Fake friends

Last night was one of those nights where everything seemed to implode on me.  Well...not everything but I did see a side to someone that I never wanted to see.  Granted...I've seen it directed towards others so it shouldn't surprise me when she directed it towards me.

I found out a couple of months ago that someone whom I thought was a good friend, was talking trash about me.  Can you say "Why don't you stab me in the heart with a knife and twist it okay?".  WOW!!!  I knew she was two faced and backstabber but I'm not sure why I didn't expect it to fly in my direction.  I kept the information to myself as a long planned trip was coming up and I did not want to be out the money I paid for her flight.  Had I said something before the trip I know full well she would have never paid me back.  So, I kept my mouth shut.  Kept it shut until yesterday.  I called her out on her backstabbing and how hurt I was.  I was nice in the email.  It could have very easily gone down a bad road but I maintained my composure.    What she did was not expected.  She did not reply to me but instead blocked my daughters and a friend of mine from her facebook.  She then took her rant and rage to twitter.  I was called crazy, dead weight in her life that she is glad she no longer has to deal with, I have serious mental issues, I am not loved, don't have friends who care about me, that I am pissed about something from a year ago (REALLY???  So I should be okay that you were talking trash about me just after we got back from spending the weekend in Seaside for my birthday?), I need help and she can't help me.  The list goes on and on.  All of this coming from a woman, who 2 weeks ago was saying how glad she was to have spent time with me in Vegas, how we were going to be friends forever, how I deserve nothing but the best in life, how I was the best friend a person could ask for...blah blah blah.  As soon as she knew I was onto her...she ran to the "Twi-family" telling them all kinds of things so they will sympathize with her.  Let me see....when was the last time I gave a rats ass about what those people think about me?  Oh...how about not since the cruise ended?  People who knew me all of 10 days?  Please.  They are not even worth a second thought much less my concern for what they think of me.

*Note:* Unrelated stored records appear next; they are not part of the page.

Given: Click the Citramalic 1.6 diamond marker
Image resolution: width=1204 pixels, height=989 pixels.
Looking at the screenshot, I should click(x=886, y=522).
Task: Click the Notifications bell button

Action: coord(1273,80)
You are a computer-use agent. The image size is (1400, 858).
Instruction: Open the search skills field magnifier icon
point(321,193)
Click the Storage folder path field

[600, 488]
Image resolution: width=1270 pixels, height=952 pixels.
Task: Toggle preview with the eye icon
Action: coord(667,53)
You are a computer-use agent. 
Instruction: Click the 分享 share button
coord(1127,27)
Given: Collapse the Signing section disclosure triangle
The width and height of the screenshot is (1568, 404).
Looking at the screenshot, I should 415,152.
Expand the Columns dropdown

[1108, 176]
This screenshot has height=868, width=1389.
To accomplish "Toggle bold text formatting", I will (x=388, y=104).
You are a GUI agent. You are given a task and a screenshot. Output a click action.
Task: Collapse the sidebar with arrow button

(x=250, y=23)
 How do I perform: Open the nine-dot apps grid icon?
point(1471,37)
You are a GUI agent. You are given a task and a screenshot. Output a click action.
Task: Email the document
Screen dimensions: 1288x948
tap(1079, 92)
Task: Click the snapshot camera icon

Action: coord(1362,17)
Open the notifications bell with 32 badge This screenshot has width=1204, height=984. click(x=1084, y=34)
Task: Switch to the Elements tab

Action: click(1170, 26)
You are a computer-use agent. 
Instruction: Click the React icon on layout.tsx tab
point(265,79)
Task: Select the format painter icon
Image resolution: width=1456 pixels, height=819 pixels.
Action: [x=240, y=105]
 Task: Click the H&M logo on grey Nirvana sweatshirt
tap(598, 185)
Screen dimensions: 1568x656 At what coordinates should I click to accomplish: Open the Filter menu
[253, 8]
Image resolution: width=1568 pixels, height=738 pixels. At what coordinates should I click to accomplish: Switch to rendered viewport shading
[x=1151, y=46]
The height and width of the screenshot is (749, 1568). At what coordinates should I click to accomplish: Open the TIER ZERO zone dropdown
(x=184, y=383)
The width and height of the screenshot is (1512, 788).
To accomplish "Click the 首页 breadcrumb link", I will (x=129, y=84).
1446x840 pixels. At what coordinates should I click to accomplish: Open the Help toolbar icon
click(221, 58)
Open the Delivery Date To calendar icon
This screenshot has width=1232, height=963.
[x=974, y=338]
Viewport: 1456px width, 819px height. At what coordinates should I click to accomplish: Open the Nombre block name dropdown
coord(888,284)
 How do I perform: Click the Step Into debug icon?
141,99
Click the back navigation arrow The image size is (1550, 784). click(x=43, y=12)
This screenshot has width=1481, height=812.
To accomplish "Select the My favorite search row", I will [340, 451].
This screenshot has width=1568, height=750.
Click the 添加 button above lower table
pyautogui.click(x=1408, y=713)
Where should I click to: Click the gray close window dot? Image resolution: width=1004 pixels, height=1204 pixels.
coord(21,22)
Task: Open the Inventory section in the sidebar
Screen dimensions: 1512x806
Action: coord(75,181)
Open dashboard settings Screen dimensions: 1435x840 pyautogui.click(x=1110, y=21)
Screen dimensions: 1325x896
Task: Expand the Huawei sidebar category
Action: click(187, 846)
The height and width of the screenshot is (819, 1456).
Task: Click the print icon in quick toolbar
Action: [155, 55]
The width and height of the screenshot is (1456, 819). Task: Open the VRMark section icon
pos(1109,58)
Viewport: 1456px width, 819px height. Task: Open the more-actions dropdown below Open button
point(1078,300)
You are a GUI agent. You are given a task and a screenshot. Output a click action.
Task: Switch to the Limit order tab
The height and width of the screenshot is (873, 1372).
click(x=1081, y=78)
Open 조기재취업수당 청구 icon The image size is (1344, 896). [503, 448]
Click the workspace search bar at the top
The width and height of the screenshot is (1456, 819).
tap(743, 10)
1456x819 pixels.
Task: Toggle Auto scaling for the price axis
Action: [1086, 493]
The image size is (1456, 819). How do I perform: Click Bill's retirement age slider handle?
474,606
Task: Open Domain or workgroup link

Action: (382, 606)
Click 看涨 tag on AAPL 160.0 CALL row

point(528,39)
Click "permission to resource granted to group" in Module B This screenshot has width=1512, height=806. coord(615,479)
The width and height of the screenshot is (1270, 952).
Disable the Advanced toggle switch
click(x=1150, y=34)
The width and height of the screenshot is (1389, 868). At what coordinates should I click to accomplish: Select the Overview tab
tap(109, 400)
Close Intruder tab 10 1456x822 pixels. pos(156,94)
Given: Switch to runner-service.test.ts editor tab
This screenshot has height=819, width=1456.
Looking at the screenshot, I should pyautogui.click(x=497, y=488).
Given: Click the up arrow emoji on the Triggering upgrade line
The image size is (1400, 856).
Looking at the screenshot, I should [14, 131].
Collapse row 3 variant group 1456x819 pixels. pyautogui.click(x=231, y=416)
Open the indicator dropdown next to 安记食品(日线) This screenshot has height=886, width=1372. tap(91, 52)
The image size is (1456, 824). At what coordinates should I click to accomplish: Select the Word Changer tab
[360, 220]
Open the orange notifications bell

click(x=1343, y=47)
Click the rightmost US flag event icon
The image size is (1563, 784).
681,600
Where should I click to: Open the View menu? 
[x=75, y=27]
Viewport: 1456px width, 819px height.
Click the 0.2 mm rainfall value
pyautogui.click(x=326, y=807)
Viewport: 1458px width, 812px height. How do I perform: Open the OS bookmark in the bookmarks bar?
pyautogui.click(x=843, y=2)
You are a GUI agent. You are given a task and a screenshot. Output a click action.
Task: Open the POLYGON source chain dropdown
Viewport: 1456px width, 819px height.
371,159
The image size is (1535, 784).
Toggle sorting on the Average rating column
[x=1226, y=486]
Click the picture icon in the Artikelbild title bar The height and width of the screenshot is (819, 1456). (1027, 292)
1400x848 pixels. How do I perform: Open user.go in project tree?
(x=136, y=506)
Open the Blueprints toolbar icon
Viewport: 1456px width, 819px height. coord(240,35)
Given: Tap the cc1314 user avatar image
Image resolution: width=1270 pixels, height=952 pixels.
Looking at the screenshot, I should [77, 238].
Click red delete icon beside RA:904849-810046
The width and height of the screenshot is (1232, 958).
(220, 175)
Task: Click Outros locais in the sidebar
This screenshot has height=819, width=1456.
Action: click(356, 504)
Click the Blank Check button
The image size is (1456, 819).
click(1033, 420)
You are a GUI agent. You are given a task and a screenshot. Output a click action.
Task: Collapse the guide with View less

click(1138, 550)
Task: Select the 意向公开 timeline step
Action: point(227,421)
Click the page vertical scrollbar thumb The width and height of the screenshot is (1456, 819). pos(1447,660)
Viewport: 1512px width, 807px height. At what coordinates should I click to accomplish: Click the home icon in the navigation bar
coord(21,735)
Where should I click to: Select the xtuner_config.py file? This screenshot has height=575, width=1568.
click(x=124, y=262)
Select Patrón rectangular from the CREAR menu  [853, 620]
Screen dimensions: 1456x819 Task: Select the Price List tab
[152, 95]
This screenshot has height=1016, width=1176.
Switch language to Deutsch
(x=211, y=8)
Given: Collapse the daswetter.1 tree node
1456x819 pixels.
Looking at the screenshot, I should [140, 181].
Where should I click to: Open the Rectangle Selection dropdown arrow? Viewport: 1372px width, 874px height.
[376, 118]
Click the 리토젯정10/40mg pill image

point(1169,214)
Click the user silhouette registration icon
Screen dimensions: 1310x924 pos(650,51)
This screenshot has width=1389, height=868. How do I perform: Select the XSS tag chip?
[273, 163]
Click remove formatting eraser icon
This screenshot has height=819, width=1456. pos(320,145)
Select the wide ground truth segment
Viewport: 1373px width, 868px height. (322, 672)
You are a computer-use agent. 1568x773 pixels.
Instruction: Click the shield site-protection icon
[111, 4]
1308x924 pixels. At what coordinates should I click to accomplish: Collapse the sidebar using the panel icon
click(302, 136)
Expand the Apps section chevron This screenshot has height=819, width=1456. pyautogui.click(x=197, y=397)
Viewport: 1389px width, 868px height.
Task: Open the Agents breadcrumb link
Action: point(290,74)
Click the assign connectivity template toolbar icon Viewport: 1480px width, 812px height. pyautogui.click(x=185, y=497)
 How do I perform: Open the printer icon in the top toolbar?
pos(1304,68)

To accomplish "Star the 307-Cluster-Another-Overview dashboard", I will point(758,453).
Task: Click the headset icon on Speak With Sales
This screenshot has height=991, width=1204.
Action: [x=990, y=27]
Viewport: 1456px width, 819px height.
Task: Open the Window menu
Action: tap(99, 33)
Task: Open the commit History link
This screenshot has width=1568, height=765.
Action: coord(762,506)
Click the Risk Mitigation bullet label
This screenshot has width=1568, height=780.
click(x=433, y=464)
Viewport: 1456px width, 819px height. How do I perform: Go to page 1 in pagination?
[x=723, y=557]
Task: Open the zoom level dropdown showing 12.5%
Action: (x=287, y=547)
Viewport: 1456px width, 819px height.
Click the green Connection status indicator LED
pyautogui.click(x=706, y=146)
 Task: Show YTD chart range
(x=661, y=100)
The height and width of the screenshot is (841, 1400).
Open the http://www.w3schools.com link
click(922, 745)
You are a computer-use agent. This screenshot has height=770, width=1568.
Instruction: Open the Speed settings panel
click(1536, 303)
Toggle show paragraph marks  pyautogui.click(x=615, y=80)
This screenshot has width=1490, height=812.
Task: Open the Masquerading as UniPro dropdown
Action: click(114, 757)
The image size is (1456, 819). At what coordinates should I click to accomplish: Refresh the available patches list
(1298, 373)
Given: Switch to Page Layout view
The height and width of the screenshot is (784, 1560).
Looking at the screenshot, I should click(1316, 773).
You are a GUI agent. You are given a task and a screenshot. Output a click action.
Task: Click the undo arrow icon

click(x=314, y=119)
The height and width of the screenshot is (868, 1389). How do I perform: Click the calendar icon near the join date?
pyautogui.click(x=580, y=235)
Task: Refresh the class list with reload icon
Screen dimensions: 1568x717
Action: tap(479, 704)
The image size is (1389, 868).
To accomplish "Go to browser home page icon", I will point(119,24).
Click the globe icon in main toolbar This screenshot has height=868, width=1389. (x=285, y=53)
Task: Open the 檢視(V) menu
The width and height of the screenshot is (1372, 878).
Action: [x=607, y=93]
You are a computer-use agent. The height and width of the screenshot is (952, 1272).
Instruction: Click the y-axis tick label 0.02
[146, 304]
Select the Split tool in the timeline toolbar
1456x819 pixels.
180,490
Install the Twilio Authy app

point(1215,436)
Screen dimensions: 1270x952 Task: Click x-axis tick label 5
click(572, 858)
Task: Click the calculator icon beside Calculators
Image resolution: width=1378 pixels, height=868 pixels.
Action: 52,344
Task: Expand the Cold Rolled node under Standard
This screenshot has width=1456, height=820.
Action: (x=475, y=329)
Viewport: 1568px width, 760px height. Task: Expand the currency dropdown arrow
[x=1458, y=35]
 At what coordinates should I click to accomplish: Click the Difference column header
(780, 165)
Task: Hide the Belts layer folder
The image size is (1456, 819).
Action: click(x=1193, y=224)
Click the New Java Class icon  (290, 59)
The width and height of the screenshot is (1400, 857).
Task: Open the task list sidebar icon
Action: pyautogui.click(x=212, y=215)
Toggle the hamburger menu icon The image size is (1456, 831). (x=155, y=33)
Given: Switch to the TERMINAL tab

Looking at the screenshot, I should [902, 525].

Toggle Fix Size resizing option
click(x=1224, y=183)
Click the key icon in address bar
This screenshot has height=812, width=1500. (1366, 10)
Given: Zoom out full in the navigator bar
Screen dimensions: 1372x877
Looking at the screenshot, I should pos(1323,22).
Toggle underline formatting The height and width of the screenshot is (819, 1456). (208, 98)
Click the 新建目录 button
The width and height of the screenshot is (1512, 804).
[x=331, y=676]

This will be my one and only rant about a person whom I helped become part of the "Twi-family" as no one on the cruise boards would even talk to her.  That's okay though.  She is who she is.  She has her own demons to contend with.  I won't give her a second thought once this blog is written.  I did nothing to her to warrant her treatment towards me.  I guess I should have started putting things together when she showed very little concern for me when I told her I was hit by a semi while on the way to her house last winter.  I know I was a good friend to her.  I did not talk behind her back, I helped her out with her flight to Vegas so she had time to save for the ticket, I spent loads of money for party things on a party I was not able to attend, I defended her when people would say she was nuts.  It's fine.  I did what I could to be her friend.  She chose to destroy it.  The consequences she will have to deal with.  I am not the one who lost much.  She is 30 years old, lives in a home where dog pee and poop are part of the decor, drinks way more than anyone should, hates her job, has in-laws that don't like her and will one day lose everyone she holds dear.  No one will be at fault but her.  As for me...I have a support system in place that has banded together and brought me back up to where I was before she was around.  I can honestly say...she will not be missed.